Problem to work on: Within the entries below, find each line containing the word "cookies" and copy it.

[Stored items]

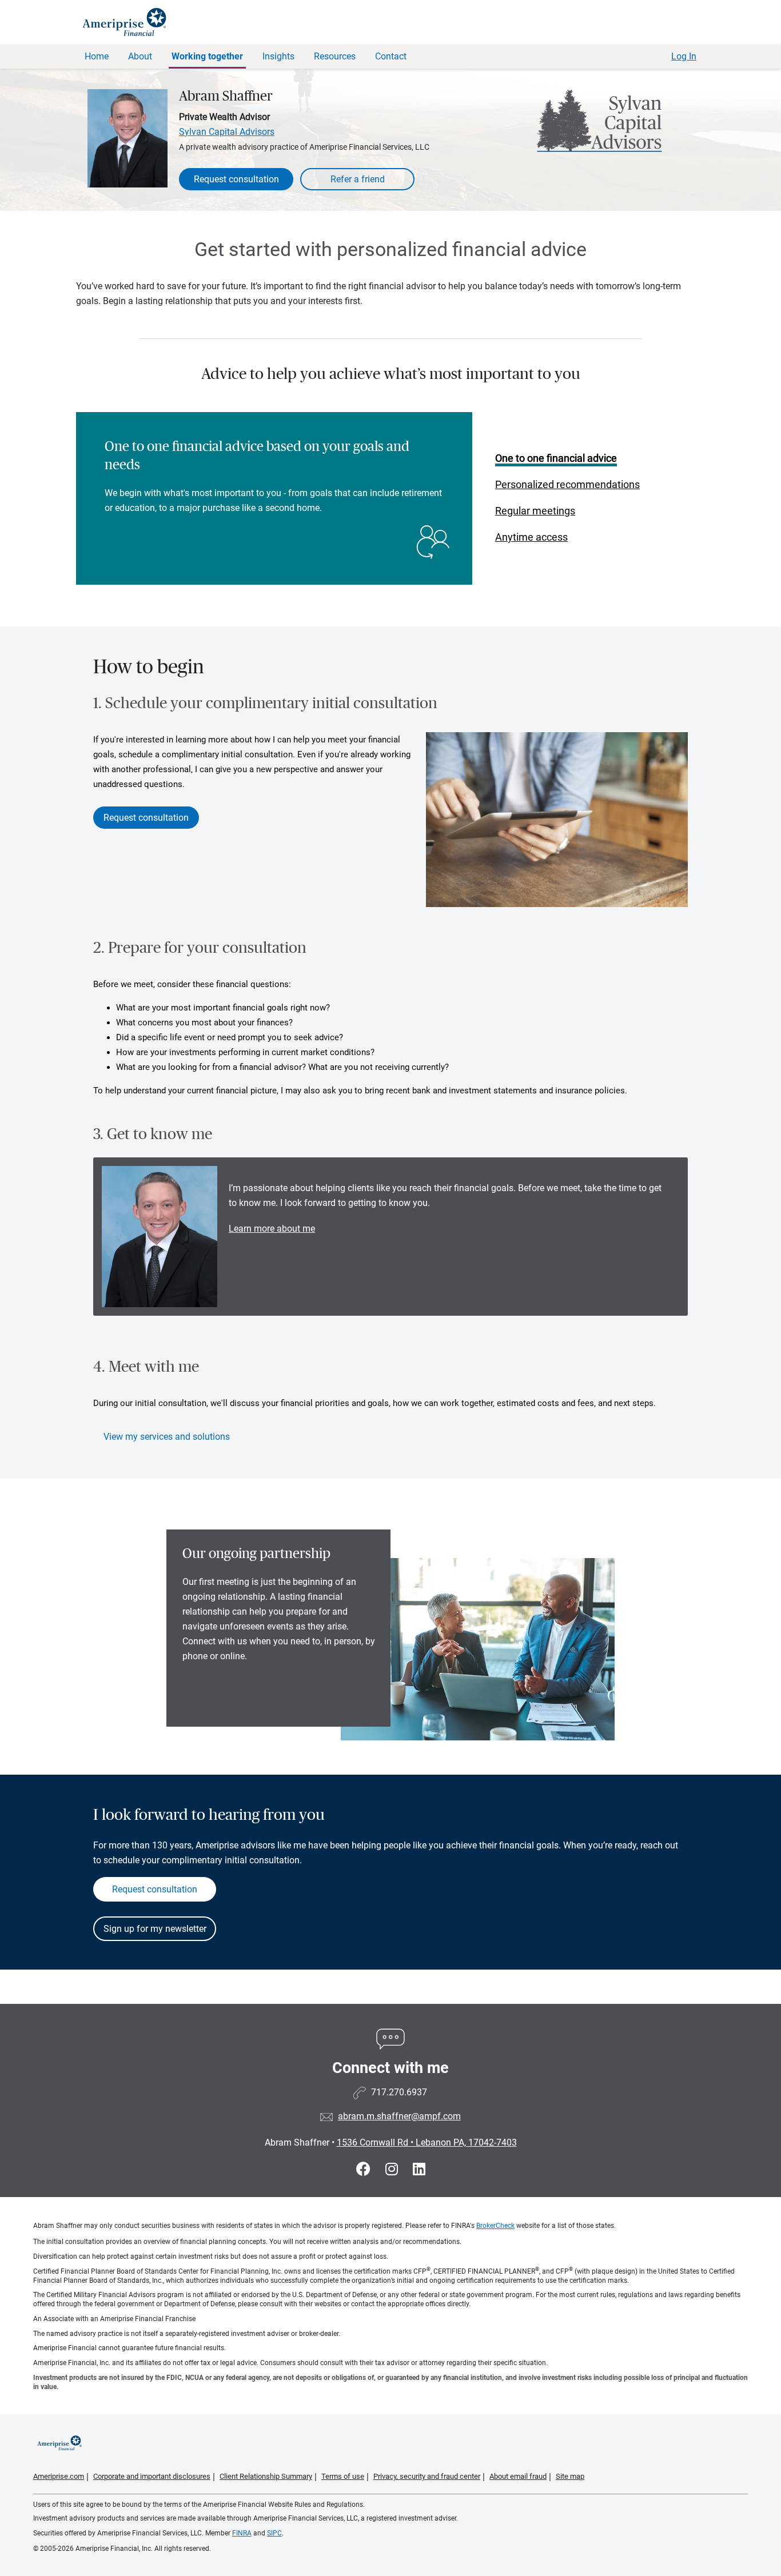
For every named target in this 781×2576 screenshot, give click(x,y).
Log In (683, 56)
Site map (570, 2476)
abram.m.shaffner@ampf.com (399, 2116)
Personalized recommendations (567, 484)
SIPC (274, 2533)
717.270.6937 (399, 2092)
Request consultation (236, 179)
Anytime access (531, 537)
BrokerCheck (495, 2226)
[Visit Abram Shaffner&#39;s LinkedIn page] (419, 2169)
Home (97, 56)
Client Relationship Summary (266, 2476)
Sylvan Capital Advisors (226, 131)
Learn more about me (272, 1228)
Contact (391, 56)
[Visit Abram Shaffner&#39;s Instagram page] (393, 2169)
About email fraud (518, 2476)
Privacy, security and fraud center (426, 2476)
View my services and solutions (166, 1436)
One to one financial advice (556, 458)
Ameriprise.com (58, 2476)
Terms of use (342, 2476)
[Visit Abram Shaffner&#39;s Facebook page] (365, 2169)
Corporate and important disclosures (151, 2476)
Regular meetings (535, 511)
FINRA (242, 2533)
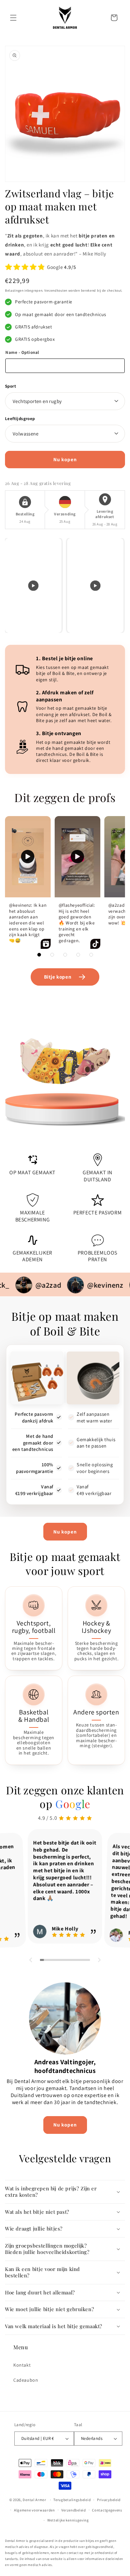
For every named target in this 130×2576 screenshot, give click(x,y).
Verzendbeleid (73, 2510)
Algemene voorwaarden (34, 2510)
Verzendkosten (55, 290)
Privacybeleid (109, 2499)
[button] (13, 17)
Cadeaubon (25, 2380)
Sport (10, 386)
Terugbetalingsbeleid (72, 2499)
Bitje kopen (58, 976)
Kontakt (22, 2365)
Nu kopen (65, 1531)
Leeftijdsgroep (20, 418)
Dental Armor (34, 2499)
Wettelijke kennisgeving (68, 2520)
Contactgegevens (107, 2510)
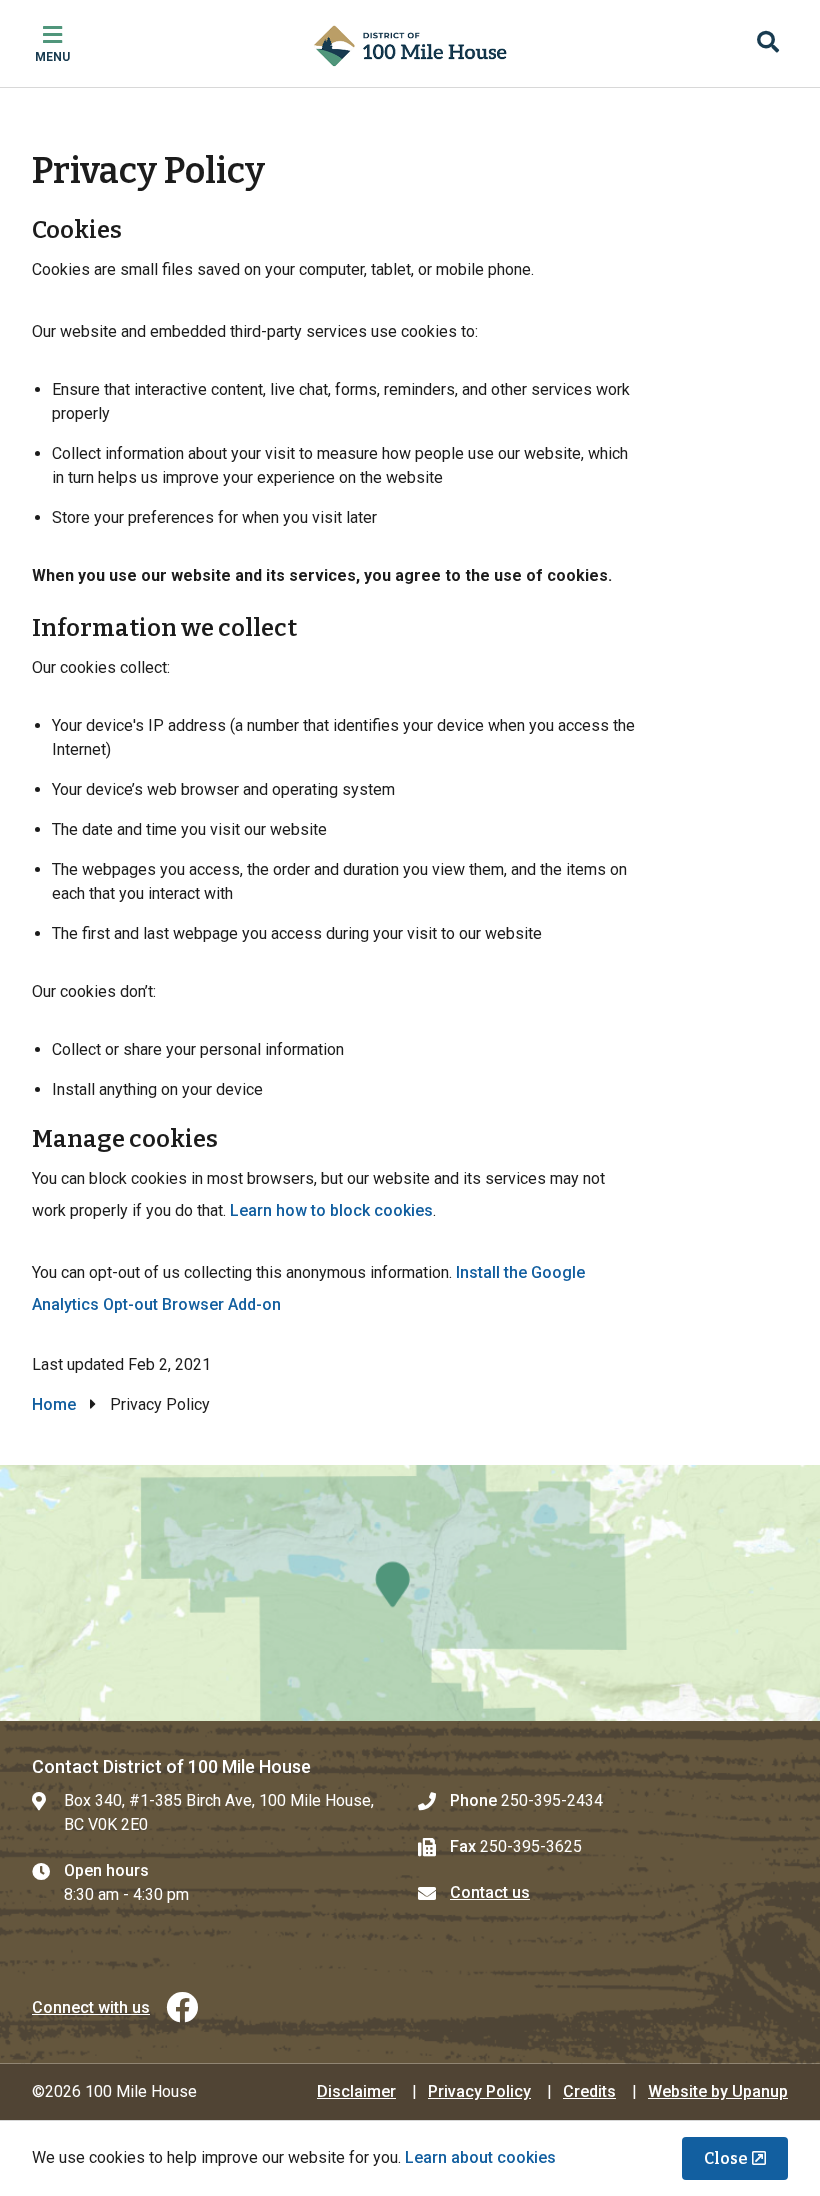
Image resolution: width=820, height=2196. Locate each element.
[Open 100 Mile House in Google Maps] (410, 1593)
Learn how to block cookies (331, 1210)
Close (726, 2158)
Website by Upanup (718, 2091)
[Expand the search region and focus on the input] (768, 44)
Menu (52, 57)
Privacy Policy (479, 2091)
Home (54, 1404)
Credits (589, 2091)
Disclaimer (356, 2091)
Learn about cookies (480, 2157)
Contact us (490, 1892)
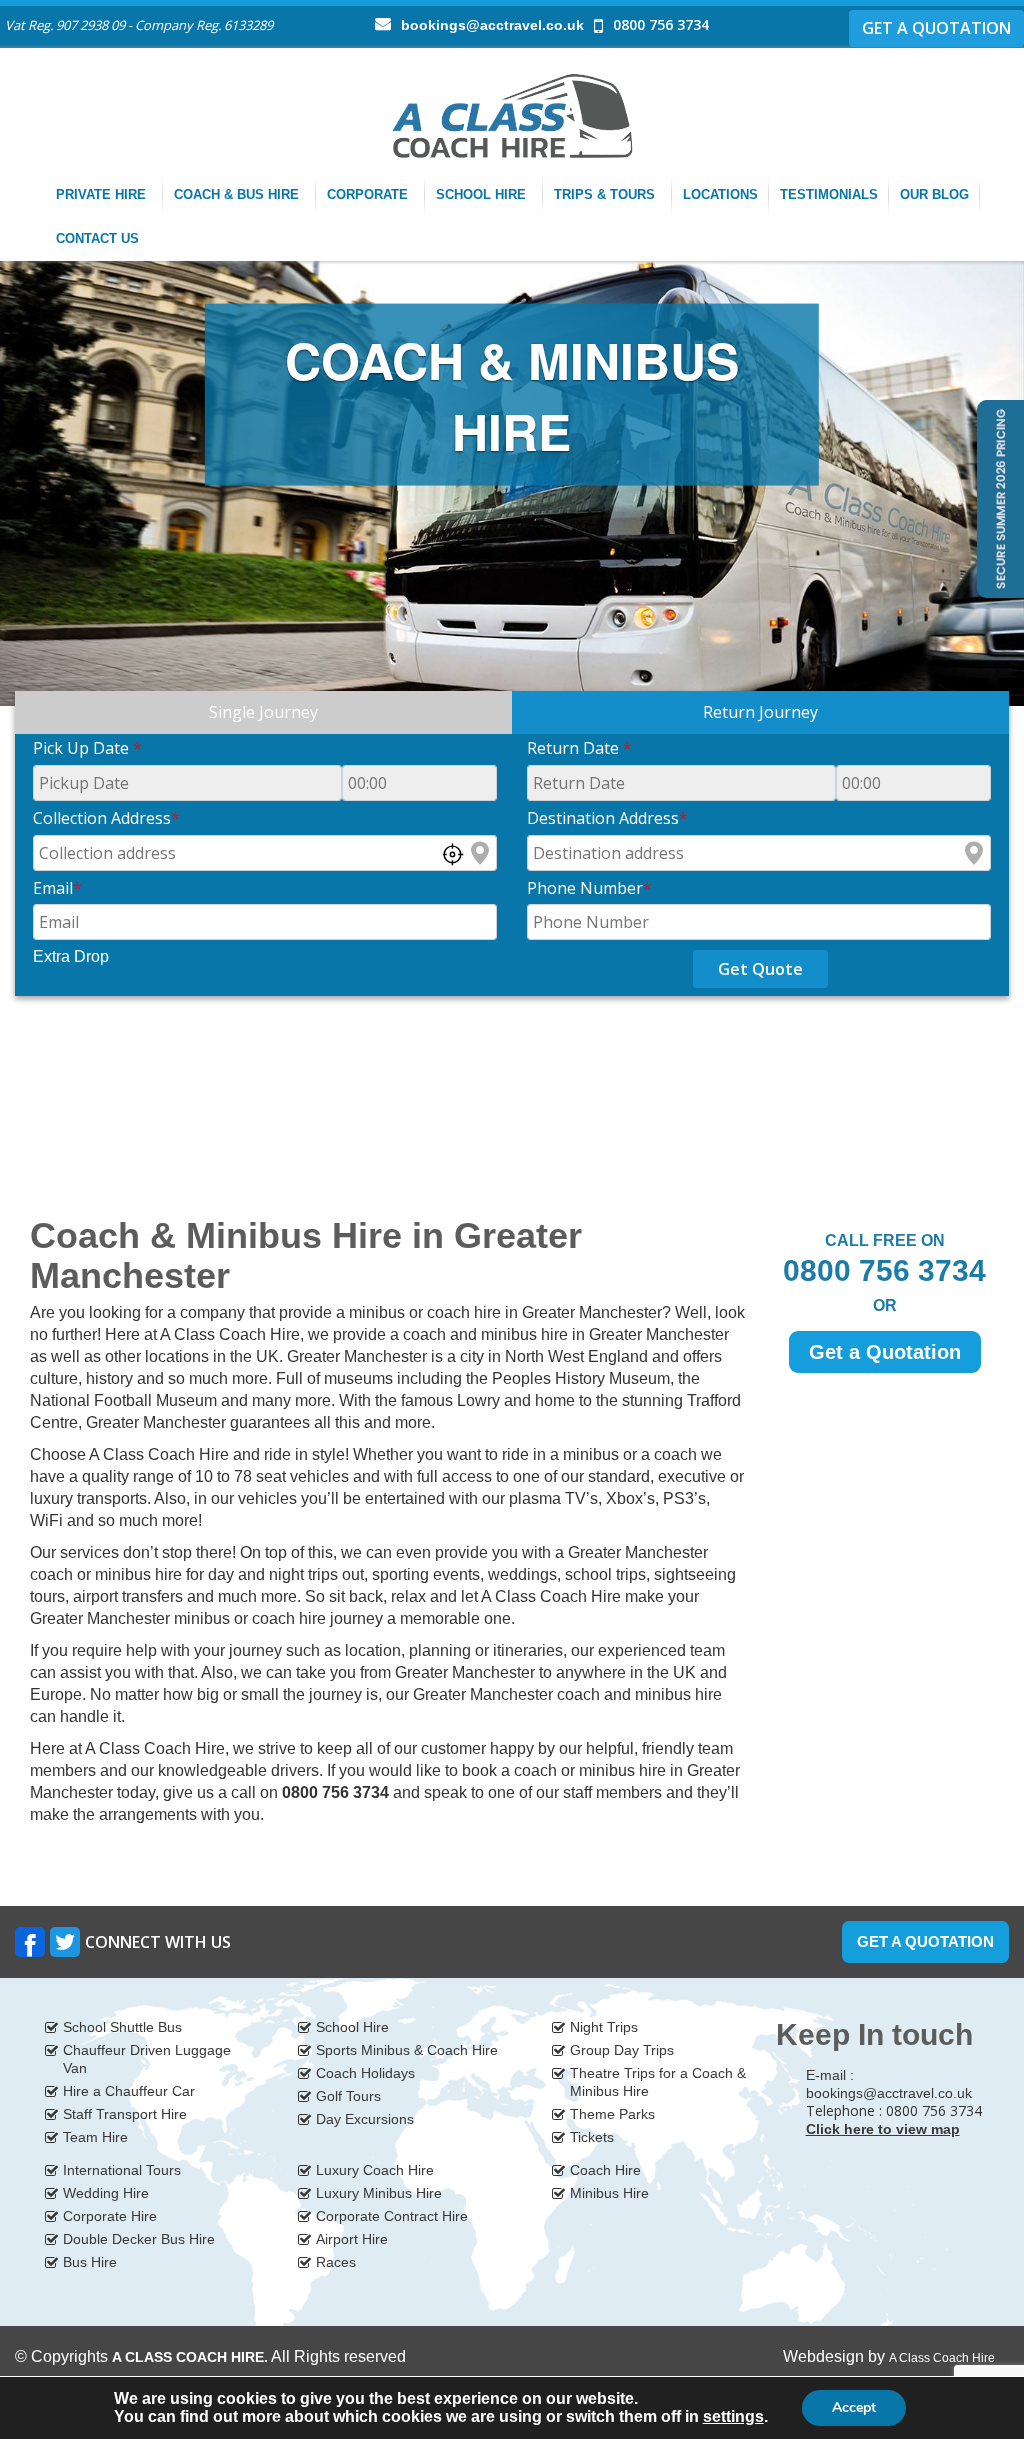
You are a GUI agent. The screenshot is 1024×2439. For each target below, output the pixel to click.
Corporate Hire (110, 2216)
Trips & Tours (606, 194)
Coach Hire (605, 2170)
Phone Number (589, 888)
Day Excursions (365, 2119)
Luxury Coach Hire (375, 2170)
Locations (720, 194)
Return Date (579, 748)
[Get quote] (998, 497)
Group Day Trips (622, 2050)
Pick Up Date (87, 748)
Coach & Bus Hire (238, 194)
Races (336, 2262)
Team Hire (95, 2137)
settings (733, 2416)
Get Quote (760, 969)
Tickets (592, 2137)
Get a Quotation (885, 1352)
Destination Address (607, 818)
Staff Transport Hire (125, 2114)
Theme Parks (612, 2114)
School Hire (483, 194)
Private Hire (103, 194)
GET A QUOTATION (936, 28)
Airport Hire (352, 2239)
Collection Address (106, 818)
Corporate (369, 194)
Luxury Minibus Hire (379, 2193)
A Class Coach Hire (942, 2358)
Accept (854, 2407)
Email (57, 888)
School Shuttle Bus (122, 2027)
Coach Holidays (365, 2073)
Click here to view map (883, 2129)
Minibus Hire (609, 2193)
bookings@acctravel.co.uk (492, 25)
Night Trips (604, 2027)
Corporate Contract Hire (392, 2216)
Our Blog (934, 194)
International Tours (122, 2170)
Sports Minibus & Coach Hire (407, 2050)
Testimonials (829, 194)
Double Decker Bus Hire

Solution to this exercise:
Learn how to block cookies (331, 1210)
Learn about cookies (480, 2157)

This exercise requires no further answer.